_What you will do_:
The reply should hold only the lines from the one with "Where should I click to: Open" through the end of the data, each given exactly.
Supplied records START
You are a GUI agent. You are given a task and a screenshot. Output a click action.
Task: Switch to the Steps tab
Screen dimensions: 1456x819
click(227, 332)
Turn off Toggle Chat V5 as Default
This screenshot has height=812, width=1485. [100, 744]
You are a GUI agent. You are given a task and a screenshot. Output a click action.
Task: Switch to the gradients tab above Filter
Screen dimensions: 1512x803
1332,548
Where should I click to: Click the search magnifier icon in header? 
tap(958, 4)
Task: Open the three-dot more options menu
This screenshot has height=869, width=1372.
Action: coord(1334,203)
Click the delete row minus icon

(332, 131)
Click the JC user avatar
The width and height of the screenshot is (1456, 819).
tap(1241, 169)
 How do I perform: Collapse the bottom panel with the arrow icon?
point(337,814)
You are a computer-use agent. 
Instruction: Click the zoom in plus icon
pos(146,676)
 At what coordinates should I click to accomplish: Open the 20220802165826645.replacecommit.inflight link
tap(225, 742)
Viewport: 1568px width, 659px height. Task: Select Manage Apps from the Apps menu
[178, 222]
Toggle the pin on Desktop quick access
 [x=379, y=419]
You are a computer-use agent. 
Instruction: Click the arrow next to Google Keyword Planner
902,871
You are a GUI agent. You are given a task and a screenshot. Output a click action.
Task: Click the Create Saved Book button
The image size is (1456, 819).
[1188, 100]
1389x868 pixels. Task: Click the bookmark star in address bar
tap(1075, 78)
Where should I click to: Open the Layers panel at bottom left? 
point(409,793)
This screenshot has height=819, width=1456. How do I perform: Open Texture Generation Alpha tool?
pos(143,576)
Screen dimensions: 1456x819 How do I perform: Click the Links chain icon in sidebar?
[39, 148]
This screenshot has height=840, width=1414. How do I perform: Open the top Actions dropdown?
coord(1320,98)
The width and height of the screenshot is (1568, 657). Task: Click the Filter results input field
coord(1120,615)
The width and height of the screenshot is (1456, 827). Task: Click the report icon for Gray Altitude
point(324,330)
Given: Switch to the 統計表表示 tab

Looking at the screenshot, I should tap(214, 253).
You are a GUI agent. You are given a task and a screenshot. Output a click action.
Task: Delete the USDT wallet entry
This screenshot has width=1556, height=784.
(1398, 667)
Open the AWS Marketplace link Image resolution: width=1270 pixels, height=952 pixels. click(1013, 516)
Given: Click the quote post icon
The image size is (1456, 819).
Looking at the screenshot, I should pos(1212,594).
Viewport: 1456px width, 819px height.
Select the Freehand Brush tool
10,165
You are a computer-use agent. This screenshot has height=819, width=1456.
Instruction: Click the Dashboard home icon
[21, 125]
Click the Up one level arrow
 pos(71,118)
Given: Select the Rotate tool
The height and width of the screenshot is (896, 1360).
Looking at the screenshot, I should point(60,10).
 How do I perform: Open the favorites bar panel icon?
Supplied records END
_Result of this task_:
Where should I click to: Open the Layers panel at bottom left? 
point(409,793)
This screenshot has height=819, width=1456. How do I perform: Open Texture Generation Alpha tool?
pos(143,576)
Screen dimensions: 1456x819 How do I perform: Click the Links chain icon in sidebar?
[39, 148]
This screenshot has height=840, width=1414. How do I perform: Open the top Actions dropdown?
coord(1320,98)
The width and height of the screenshot is (1568, 657). Task: Click the Filter results input field
coord(1120,615)
The width and height of the screenshot is (1456, 827). Task: Click the report icon for Gray Altitude
point(324,330)
Given: Switch to the 統計表表示 tab

Looking at the screenshot, I should tap(214, 253).
You are a GUI agent. You are given a task and a screenshot. Output a click action.
Task: Delete the USDT wallet entry
This screenshot has width=1556, height=784.
(1398, 667)
Open the AWS Marketplace link Image resolution: width=1270 pixels, height=952 pixels. click(1013, 516)
Given: Click the quote post icon
The image size is (1456, 819).
Looking at the screenshot, I should pos(1212,594).
Viewport: 1456px width, 819px height.
Select the Freehand Brush tool
10,165
You are a computer-use agent. This screenshot has height=819, width=1456.
Instruction: Click the Dashboard home icon
[21, 125]
Click the Up one level arrow
 pos(71,118)
Given: Select the Rotate tool
The height and width of the screenshot is (896, 1360).
Looking at the screenshot, I should point(60,10).
 How do I perform: Open the favorites bar panel icon?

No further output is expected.